---------- Texto de origem

Sem pretensão de aprofundar os acontecimentos e contextos históricos na linha do tempo da Igreja cristã, atemos apenas à nossa contemporaneidade, nos diversos cristianismos de hoje, com igrejas que dialogam e divergem em vários conceitos teológicos doutrinais. Desde a reforma protestante a igreja cristã se fragmentou, surgindo outras possibilidades de interpretação sobre o Reino de Deus. O advento do neopentecostalismo colaborou para a ampliação dessa fragmentação, pois, germinou e pariu dentro das Igrejas Cristãs outra reinterpretação, inaugurando um cristianismo reformulado, uma renovação frente ao cristianismo tradicional e conservador.

Protagonizando a Pessoa do Espírito Santo, e uma práxis voltada à práticas taumatúrgicas, com suas celebrações de cura, exorcismos e louvores, a interpretação do Reino de Deus para os neopentecostais tem uma dimensão mais espiritualizada, seus fiéis são espiritualistas, e sua religiosidade é mais individualista, de certa maneira, descompromissada, priorizando o indivíduo em detrimento do comprometimento tão ensinado e ordenado por Jesus em defesa dos mais pobres e vulneráveis, numa luta ininterrupta de promoção da vida e da dignidade da pessoas humana.

--------------------
---------- Material listado

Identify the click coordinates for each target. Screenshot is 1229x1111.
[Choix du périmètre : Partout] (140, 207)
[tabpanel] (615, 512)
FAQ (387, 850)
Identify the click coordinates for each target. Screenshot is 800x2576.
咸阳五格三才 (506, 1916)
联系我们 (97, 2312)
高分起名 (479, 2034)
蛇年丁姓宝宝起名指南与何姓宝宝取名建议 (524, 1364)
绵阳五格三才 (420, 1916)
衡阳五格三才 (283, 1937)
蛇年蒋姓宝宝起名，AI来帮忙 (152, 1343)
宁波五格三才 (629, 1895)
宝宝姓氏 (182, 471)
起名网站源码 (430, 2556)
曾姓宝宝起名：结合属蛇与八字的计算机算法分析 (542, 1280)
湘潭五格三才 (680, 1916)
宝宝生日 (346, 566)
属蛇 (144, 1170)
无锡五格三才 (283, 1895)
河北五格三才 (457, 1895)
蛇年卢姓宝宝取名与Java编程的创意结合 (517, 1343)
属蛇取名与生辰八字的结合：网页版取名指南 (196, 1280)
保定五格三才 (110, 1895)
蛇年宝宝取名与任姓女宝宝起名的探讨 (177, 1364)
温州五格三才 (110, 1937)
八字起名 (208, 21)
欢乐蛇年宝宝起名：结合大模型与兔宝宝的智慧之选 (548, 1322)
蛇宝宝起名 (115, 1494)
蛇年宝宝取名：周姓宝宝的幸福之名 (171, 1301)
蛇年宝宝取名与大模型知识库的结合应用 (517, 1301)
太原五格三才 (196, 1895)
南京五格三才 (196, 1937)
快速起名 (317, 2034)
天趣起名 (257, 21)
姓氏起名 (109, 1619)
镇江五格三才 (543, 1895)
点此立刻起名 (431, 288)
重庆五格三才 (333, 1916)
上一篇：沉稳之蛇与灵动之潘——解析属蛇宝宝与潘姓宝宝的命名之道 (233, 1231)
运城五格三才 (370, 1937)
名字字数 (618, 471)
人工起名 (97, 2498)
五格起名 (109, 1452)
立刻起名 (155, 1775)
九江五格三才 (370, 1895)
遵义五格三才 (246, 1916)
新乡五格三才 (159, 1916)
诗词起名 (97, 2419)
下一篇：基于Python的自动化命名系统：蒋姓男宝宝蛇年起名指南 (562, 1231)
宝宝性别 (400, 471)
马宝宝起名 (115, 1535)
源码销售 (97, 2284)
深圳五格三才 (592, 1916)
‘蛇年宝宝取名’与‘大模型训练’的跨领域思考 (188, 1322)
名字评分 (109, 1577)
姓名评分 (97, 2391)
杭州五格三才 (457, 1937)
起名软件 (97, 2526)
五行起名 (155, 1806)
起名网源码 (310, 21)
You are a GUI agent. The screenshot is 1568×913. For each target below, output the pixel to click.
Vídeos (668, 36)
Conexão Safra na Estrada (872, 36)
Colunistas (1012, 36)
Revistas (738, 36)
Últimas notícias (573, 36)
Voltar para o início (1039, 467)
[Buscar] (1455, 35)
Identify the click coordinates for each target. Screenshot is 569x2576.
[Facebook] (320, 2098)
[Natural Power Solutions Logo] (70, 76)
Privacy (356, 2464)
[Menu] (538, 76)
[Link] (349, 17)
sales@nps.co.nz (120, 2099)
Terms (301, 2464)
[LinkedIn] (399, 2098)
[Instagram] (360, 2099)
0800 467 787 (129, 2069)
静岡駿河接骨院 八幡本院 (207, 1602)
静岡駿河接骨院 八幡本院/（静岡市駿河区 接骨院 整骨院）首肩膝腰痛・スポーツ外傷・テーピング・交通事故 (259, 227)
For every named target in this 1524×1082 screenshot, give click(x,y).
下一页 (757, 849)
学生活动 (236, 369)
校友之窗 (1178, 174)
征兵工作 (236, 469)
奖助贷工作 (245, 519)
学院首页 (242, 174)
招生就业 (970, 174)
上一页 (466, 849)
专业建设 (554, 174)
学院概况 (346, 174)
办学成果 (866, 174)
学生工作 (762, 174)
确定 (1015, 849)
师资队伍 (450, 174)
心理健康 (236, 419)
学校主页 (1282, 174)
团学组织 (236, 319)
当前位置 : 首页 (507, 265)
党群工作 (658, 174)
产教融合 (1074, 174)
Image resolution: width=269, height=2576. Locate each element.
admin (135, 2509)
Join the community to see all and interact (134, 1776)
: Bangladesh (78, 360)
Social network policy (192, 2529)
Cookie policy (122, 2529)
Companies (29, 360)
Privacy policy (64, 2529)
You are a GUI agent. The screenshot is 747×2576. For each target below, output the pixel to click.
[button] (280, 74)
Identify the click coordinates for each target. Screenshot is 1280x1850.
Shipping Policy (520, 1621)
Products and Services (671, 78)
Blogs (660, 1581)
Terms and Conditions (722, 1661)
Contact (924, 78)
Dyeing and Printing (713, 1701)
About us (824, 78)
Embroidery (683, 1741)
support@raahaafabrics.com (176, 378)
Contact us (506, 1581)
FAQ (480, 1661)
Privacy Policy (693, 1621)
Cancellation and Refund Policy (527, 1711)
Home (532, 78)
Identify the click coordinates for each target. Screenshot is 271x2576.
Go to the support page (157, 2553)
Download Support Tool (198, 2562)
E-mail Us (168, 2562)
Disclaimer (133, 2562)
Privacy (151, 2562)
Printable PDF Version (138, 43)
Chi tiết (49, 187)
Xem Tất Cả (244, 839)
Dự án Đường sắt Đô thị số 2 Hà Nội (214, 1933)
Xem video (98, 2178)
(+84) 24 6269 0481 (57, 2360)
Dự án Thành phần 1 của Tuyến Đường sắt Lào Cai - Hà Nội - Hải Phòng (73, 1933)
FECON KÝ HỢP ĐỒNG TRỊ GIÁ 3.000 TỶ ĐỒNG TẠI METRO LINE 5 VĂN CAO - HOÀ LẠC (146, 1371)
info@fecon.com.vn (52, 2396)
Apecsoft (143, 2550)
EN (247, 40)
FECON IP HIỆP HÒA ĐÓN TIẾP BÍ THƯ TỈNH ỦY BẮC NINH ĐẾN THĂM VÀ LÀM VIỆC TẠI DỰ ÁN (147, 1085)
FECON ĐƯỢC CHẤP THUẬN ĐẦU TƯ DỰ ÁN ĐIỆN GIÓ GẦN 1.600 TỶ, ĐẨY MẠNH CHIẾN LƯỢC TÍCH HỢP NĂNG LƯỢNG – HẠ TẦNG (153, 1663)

--------------------

#### Tarefa 1:
Liste as práticas que, segundo o texto sobre o neopentecostalismo, compõem as celebrações neopentecostais.
#### Tarefa 2:
Indique se cada afirmação concorda com o texto sobre o neopentecostalismo, justificando com as palavras exatas do texto: (a) A igreja cristã se fragmentou a partir da reforma protestante. (b) A religiosidade neopentecostal é descrita como mais coletiva. (c) O texto pretende aprofundar os contextos históricos da Igreja cristã.

#### Resposta 1:
Cura, exorcismos e louvores.

#### Resposta 2:
(a) Sim: "Desde a reforma protestante a igreja cristã se fragmentou".
(b) Não: "sua religiosidade é mais individualista".
(c) Não: "Sem pretensão de aprofundar os acontecimentos e contextos históricos".